That's exactly what happened to Date Creek in the years before Phil Knight took over. Date Creek flows mostly under-ground for much of the year, except for a three-mile stretch near Knight's ranch, where underground rock formations drive the water to the surface. Decades of summer grazing in the creek bed had devastated the vegetation. Only a scattering of mature cottonwoods provided shade. Debilitated grasses couldn't hold onto the soil, so floods had scoured the creek bed.
That didn't make much sense to Phil Knight, an engineer and geologist by training and a problem-solver by inclination. So he began experimenting, searching for experts on streams and vegetation and testing alternative grazing schedules.
He quickly decided to keep the cattle out of the riparian area during the growing season. But that meant building a watering system so he could get his herd through the summer far away from the stream.
He installed pumps and ran pipelines out several miles to his new watering holes, storing the water in the discarded shells of tanker trucks. He drilled a few wells, installed a few windmills, and established pastures where he could rotate the cattle throughout the year.
He also quit buying the Hereford breed favored by most ranchers for their abundance of meat and shifted to a carefully bred Hereford-Brahma mix. These hardy cattle produced a lot more meat per head than pure Brahmas and could climb better and subsist on less water than pure Herefords.
It all made sense. But not even Phil Knight expected to reap such results.
His new methods transformed Date Creek, restoring it to the lush, shady condition it must have been in when ancient Indian cultures harvested its bounty. Now the creek provides a linear oasis in the midst of a fascinating domain where the stately saguaros of the Sonoran Desert mingle with the bristly Joshua trees of the Mohave Desert. Thousands of cottonwoods and willows crowd the stream, and grasses line the banks, anchoring a rich loam of soil. Knight still grazes cattle in the streambed in winter, but only when the grass has gone dormant. He has noted the return of native grasses and marveled at the way the dense network of healthy roots holds the soil even during floods.

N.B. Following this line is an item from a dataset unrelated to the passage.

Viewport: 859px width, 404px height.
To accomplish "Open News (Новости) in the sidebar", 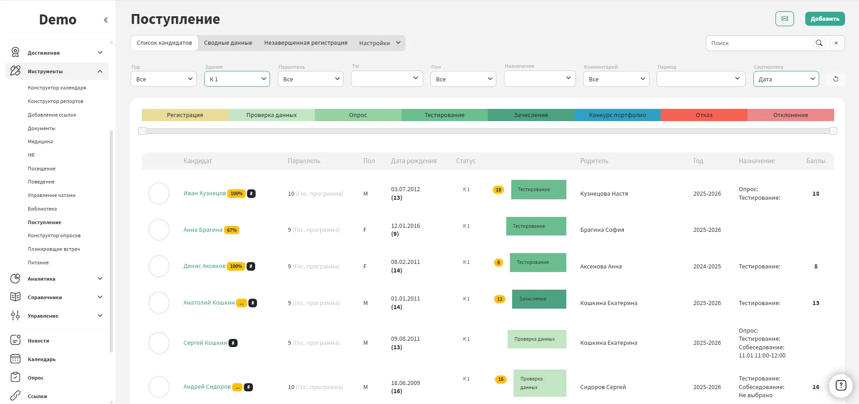I will point(38,341).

He has already introduced wild turkeys, which have done well in the restored riparian areas. Soon after neighboring rancher John Murphy approached the Arizona Department of Game and Fish and suggested reintroducing beavers into Date Creek on his Ox Ranch, Knight made the same request. Beavers are a so-called "keystone" species, whose activities dramatically affect a larger ecosystem. Their dams slow stream flows, increase groundwater recharge, and create many new niches for wildlife. But beavers also eat trees, so they could not survive on streams denuded by cattle grazing.
However, when Knight's cattle management resulted in a dramatic increase in trees along the stream banks, the state agreed to try reintroducing the industrious semiaquatic rodents along Date Creek on both Date Creek Ranch and the upstream Ox Ranch.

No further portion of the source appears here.